> **DIRECTION**
Copy out every entry from the line with "Task: Click the user" down to the end of the entries, both ends included.

> **INFORMATION SHOWN**

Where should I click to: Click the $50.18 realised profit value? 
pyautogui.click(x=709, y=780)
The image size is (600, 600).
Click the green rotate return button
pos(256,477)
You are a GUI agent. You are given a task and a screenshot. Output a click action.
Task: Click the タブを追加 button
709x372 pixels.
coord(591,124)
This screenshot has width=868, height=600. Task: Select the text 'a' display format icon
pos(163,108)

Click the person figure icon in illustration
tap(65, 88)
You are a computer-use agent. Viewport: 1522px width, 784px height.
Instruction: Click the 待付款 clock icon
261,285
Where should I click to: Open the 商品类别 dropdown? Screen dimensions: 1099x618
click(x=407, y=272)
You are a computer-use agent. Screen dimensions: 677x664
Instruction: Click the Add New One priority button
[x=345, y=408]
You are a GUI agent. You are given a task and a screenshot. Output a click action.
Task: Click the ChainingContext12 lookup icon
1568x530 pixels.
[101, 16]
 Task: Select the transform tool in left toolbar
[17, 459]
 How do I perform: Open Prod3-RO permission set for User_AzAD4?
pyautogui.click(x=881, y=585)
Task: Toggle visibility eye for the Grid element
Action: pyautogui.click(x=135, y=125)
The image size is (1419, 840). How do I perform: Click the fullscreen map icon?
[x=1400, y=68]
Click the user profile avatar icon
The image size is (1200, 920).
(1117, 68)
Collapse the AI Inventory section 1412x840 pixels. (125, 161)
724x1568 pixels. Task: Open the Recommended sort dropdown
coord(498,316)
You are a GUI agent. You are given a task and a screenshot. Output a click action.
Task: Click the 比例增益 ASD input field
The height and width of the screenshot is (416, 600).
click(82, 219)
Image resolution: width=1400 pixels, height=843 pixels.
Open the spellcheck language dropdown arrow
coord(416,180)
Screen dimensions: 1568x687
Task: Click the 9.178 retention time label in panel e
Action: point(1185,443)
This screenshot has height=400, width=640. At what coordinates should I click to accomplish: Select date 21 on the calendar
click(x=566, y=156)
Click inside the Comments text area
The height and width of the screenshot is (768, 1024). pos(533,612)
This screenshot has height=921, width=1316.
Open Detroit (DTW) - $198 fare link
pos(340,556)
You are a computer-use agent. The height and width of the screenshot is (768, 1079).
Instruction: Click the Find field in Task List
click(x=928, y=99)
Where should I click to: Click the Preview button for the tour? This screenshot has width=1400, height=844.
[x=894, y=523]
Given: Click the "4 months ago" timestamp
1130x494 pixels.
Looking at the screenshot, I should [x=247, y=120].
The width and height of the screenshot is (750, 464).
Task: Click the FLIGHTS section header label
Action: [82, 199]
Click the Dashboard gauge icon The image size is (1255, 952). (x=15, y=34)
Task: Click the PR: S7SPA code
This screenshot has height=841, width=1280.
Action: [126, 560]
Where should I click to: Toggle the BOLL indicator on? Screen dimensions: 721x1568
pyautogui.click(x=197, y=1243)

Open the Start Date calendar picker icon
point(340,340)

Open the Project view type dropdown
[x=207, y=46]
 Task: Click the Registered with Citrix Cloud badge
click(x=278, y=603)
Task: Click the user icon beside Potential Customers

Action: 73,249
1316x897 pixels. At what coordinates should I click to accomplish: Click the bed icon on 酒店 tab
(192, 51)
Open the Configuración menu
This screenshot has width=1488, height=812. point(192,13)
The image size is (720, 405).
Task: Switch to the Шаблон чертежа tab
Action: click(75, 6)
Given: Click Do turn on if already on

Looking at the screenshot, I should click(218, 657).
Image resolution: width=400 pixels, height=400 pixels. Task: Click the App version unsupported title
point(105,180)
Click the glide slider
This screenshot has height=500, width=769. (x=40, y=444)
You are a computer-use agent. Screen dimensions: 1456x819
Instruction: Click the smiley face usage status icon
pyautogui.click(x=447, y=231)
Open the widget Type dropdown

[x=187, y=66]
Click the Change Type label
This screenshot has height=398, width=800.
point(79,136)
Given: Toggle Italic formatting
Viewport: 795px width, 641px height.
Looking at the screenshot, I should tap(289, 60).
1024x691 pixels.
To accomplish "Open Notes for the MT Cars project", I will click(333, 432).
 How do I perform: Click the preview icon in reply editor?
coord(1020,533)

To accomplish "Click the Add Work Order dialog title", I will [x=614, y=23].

> **THE SOLUTION**
Task: Click the user icon beside Potential Customers

Action: 73,249
1316x897 pixels. At what coordinates should I click to accomplish: Click the bed icon on 酒店 tab
(192, 51)
Open the Configuración menu
This screenshot has width=1488, height=812. point(192,13)
The image size is (720, 405).
Task: Switch to the Шаблон чертежа tab
Action: click(75, 6)
Given: Click Do turn on if already on

Looking at the screenshot, I should click(218, 657).
Image resolution: width=400 pixels, height=400 pixels. Task: Click the App version unsupported title
point(105,180)
Click the glide slider
This screenshot has height=500, width=769. (x=40, y=444)
You are a computer-use agent. Screen dimensions: 1456x819
Instruction: Click the smiley face usage status icon
pyautogui.click(x=447, y=231)
Open the widget Type dropdown

[x=187, y=66]
Click the Change Type label
This screenshot has height=398, width=800.
point(79,136)
Given: Toggle Italic formatting
Viewport: 795px width, 641px height.
Looking at the screenshot, I should tap(289, 60).
1024x691 pixels.
To accomplish "Open Notes for the MT Cars project", I will click(333, 432).
 How do I perform: Click the preview icon in reply editor?
coord(1020,533)

To accomplish "Click the Add Work Order dialog title", I will [x=614, y=23].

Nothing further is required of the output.